The media often painted the two as rivals, and indeed in her memoir ‘Unstoppable: My Life So Far,’ Sharapova wrote: “I think Serena hated me for being the skinny kid who beat her, against all odds, at Wimbledon.”

On the court, however, it was a different story and the last time that Sharapova defeated Serena was at the WTA Finals in 2004 when she fought back in the final set to win.

In fact, out of their 22 lifetime encounters, Sharapova only won twice.

In 2014 Sharapova won her final Grand Slam title at the French Open, defeating Simona Halep in the final to claim her 5th major title and 2nd in Paris.

Maria Sharapova's last match appearance against Donna Vekic at Melbourne Park on January 21, 2020

© Hannah Peters/Getty Images

WTA Chairman and CEO Steve Simon released an official statement: “I congratulate Maria on her outstanding career in professional tennis.

“Her achievements of a career Grand Slam, winner of 36 WTA titles and reaching the coveted No 1 ranking reflect her deep dedication and passion for the game.

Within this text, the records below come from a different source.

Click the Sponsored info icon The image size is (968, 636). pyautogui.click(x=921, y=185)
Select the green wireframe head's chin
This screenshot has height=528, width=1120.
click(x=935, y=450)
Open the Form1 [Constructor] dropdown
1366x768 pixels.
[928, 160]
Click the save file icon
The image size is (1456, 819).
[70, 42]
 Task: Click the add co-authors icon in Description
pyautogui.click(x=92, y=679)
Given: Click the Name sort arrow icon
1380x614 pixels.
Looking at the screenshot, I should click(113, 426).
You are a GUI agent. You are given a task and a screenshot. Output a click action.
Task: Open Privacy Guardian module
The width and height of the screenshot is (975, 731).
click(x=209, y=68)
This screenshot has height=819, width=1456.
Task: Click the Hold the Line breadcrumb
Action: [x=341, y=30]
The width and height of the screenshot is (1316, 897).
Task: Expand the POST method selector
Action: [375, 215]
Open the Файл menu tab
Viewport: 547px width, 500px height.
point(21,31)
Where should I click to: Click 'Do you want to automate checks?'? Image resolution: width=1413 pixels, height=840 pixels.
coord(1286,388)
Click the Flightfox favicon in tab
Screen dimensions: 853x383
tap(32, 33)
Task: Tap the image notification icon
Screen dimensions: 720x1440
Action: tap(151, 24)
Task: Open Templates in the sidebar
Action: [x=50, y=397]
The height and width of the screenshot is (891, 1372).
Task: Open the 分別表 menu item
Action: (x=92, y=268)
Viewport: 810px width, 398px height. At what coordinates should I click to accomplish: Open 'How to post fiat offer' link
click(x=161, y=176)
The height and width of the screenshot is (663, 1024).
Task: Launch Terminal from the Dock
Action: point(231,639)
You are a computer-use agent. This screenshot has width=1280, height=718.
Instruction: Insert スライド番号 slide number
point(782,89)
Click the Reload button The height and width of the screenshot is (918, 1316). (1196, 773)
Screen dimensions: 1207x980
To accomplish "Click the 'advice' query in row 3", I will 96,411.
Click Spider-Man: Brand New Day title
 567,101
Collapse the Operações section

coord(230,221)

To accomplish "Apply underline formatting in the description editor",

“She will be greatly missed by her millions of fans around the world, but I know this will also mark an exciting new beginning for Maria as she now focuses on her many business ventures, charitable activities and other outside interests.

“I look forward to following her successes in the years to come as she steps away as a true champion of our sport.”

Billie Jean King tweeted: “From the day @MariaSharapova won her first #Wimbledon title at age 17, she has been a great champion.

“A 5x major champion and a former World No 1, her business success is just as impressive as her tennis achievements.

“Maria, the best is yet to come for you! #MissYouMaria”

Sharapova retires as the 3rd-highest paid female player and the 8th-overall with career prize-money earnings totalling £30m, but she steered clear of yachts and big money purchases despite earning fortunes off court also and, instead, launched her own candy company, Sugarpova, in 2012, wise in the knowledge that tennis offers but a short career.

“When you’re young and you’re successful and you’re doing well and things are automatic for you in your life, you tend to think that that will continue for years on end,” Sharapova previously told CNBC.

“It’s important to also be realistic about what can happen tomorrow; about injuries; about someone leaving your company; about another company coming in and being a competitor of yours.

“Money ultimately doesn’t bring you the happiness that people from the outside might see.

“Of course, it allows you to buy more materialistic products, but all of those things are very temporary.”

In announcing her retirement, she said: “I’m new to this, so please forgive me. Tennis – I’m saying goodbye.

“There are a few simple things I’m really looking forward to: A sense of stillness with my family. Lingering over a morning cup of coffee. Unexpected weekend getaways. Workouts of my choice (hello, dance class!).”

Sharapova added that her 6-1 6-1 first-round defeat by Serena Williams at last year’s US Open was the ‘final signal’.

“Behind closed doors, 30 minutes before taking the court, I had a procedure to numb my shoulder to get through the match,” she explained,

“Shoulder injuries are nothing new for me – over time my tendons have frayed like a string. I’ve had multiple surgeries – once in 2008, another procedure last year – and spent countless months in physical therapy.

“Just stepping on to the court that day felt like a final victory when, of course, it should have been merely the first step toward victory.”

Sharapova did not play again in 2019 after that defeat at Flushing Meadows, and has played just twice this year, including a straight sets loss to Croat Donna Vekic in the Australian Open first round, her last competitive appearance.